所给文段 ▸
▬▬▬▬▬▬▬▬▬▬

PP

Parallel Architecture & Programing I

15618 PP1 - Basic & HW/SW Implementation

Posted by freeCookie🍪 on May 23, 2018

Parallel Architecture & Programing 壹

直到毕业我才写总结笔记,为我自己的颓废表示羞耻_(:з」∠)_ 学这一部分的时候我还分不清GPU和CPU…… 首先就先介绍了相关基础概念和硬件&软件方面的相关实现。

Forms of parallelism

Parallel Execution 并行执行

(想想我居然连编译器是做什么的都不知道:) 有机会上一下Compiler就好啦ಥ_ಥ

以Taylor展开的example program举例:

void sinx(int N, int terms, float* x, float* result)
{
   for (int i=0; i<N; i++)
   {
	float value = x[i];
	float numer = x[i] * x[i] * x[i]; intdenom=6; //3!
	int sign = -1;
    for (int j=1; j<=terms; j++)
    {
       value += sign * numer / denom;
       numer *= x[i] * x[i];
       denom *= (2*j+2) * (2*j+3);
       sign *= -1;
    }
    result[i] += value;
  }
}

Compiler: input: programs, output: sequence of instructions

Processors: run sequence of instructions, which means loading instruction from memory, figuring out what it means(decode), and having component act.

Simple Processor 单核处理器的基本结构:

ALU*1, 1Execution Context*1, execute one instruction per clock

Superscalar processor 超标量处理器:

Decode*2, ALU*2, can run two instructions same time(if dependent)

加速:

  • 单核芯片通过增减transistor来增减运行instruction的速度,more transistors = hold more data = large cache
  • multiple core(each core is slower than simple core adding transistors)
  • change program by using pthread to achieve parallisum
  • change program by using data parallel expression
SIMD Processing

SIMD: single instruction, multiple data

Basic idea: adding ALUs to increase compute capability

Explicit SIMD”: SIMD parallelization is performed at compile time

  • Hardware (not compiler) is responsible for simultaneously executing the sameinstruction from multiple instances on different data on SIMD ALUs
  • With one decode and multiple ALU, simply broadcast instruction to all ALUs and execute on all ALUs in parallel

对于example code相当于同时对于cache中的array,同时运行相同的程序,calculate by vector (HW1的vector算法很tricky表示并想不出来∠( ᐛ 」∠)_

Vector program(width=8):

void sinx(int N, int terms, float* x, float* result)

▬▬▬▬▬▬▬▬▬▬

简短题目 ▸ 请接着这篇并行架构与编程笔记的最后一行续写下去。

所给各行 ▸

▬▬▬▬▬▬▬▬▬▬

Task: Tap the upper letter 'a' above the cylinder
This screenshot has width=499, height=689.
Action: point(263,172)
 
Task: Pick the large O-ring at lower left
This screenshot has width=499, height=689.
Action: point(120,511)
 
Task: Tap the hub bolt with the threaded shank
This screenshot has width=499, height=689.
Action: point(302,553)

▬▬▬▬▬▬▬▬▬▬

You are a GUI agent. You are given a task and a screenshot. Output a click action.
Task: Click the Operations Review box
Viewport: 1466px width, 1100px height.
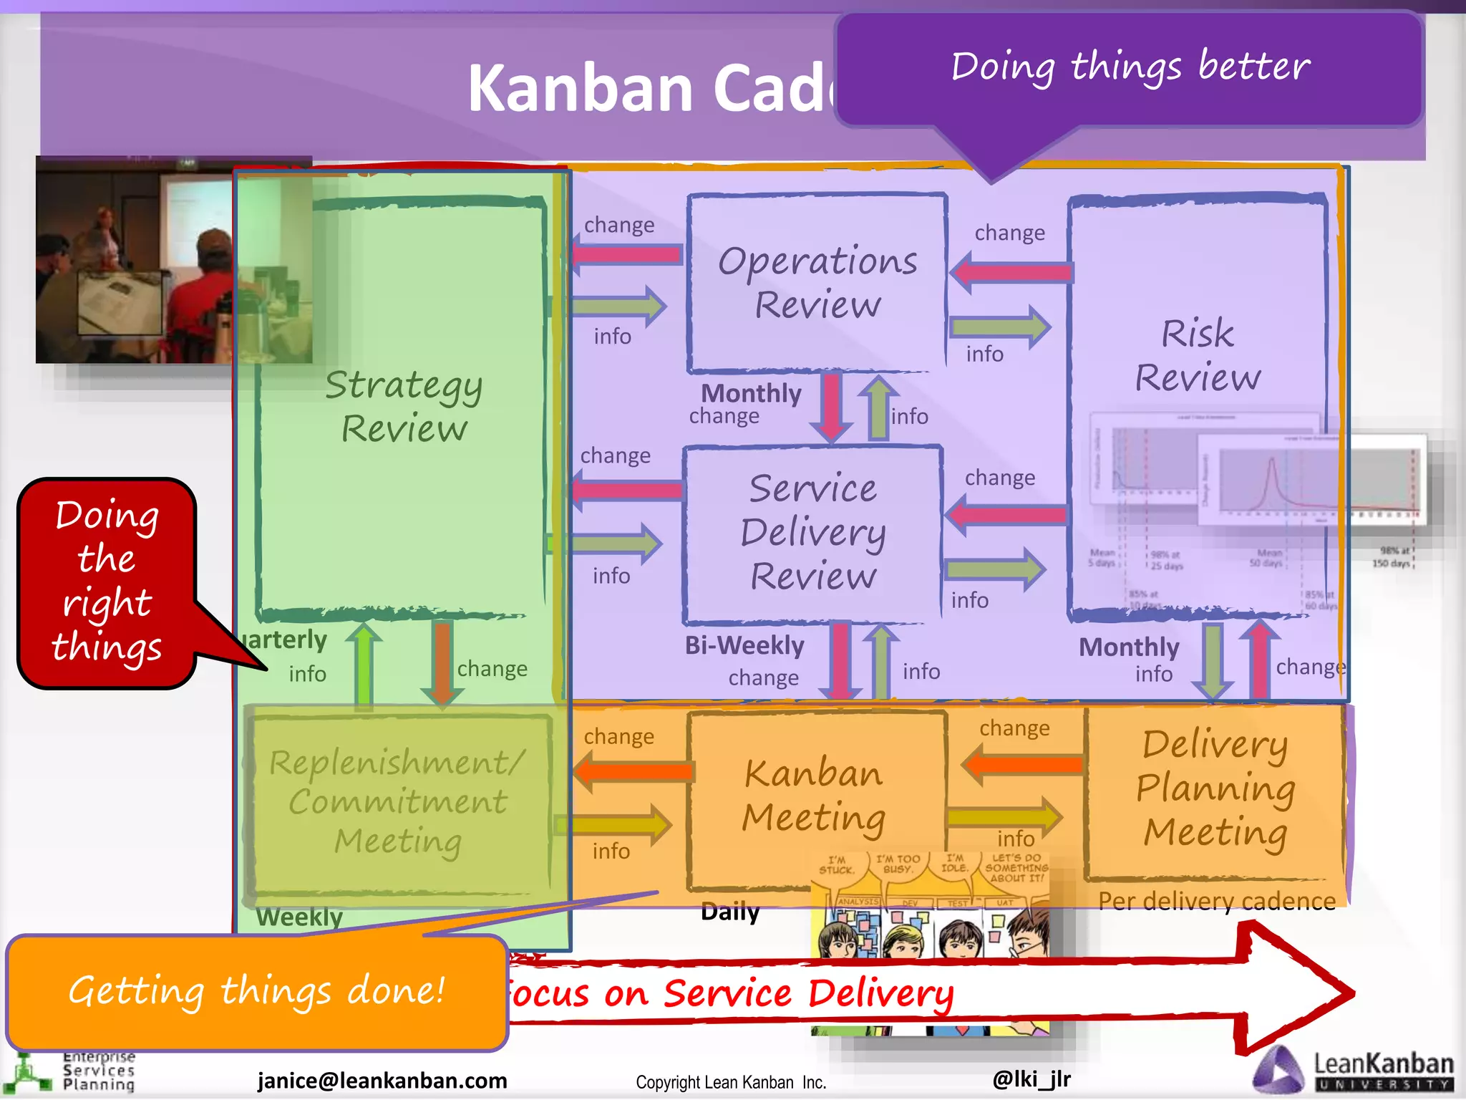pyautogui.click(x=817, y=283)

▬▬▬▬▬▬▬▬▬▬

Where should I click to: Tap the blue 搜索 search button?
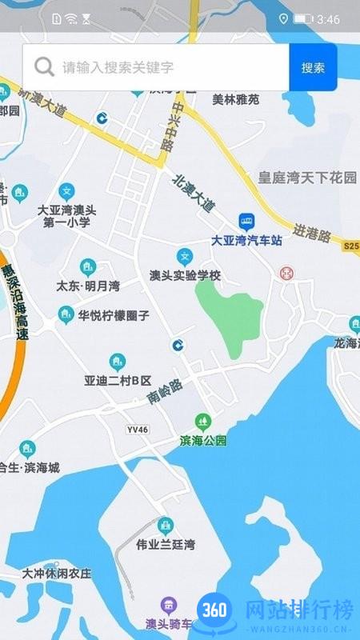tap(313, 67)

▬▬▬▬▬▬▬▬▬▬

书面作答 ▸
{
   float three_fact = 6;  // 3!
   for (int i=0; i<N; i+=8) // calculate by vector, width=8
   {
      __m256 origx = _mm256_load_ps(&x[i]);
      __m256 value = origx;
      __m256 numer = _mm256_mul_ps(origx, _mm256_mul_ps(origx, origx));
      __m256 denom = _mm256_set1ps(three_fact);
      float sign = -1;
      for (int j=1; j<=terms; j++)
      {
         // value += sign * numer / denom
         __m256 tmp = _mm256_div_ps(_mm256_mul_ps(_mm256_set1ps(sign), numer), denom);
         value = _mm256_add_ps(value, tmp);
         numer = _mm256_mul_ps(numer, _mm256_mul_ps(origx, origx));
         denom = _mm256_mul_ps(denom, _mm256_set1ps((2*j+2) * (2*j+3)));
         sign *= -1;
}
      _mm256_store_ps(&result[i], value);
   }
}

SIMD applies same instruction to all elements simultaneously. So coherent execution is necessary for processing resources.

Possible bottleneck: divergent execution

也就是说对于vector中的每一个element,SIMD要求执行相同的指令。所以当遇到if condition的时候会造成资源的浪费。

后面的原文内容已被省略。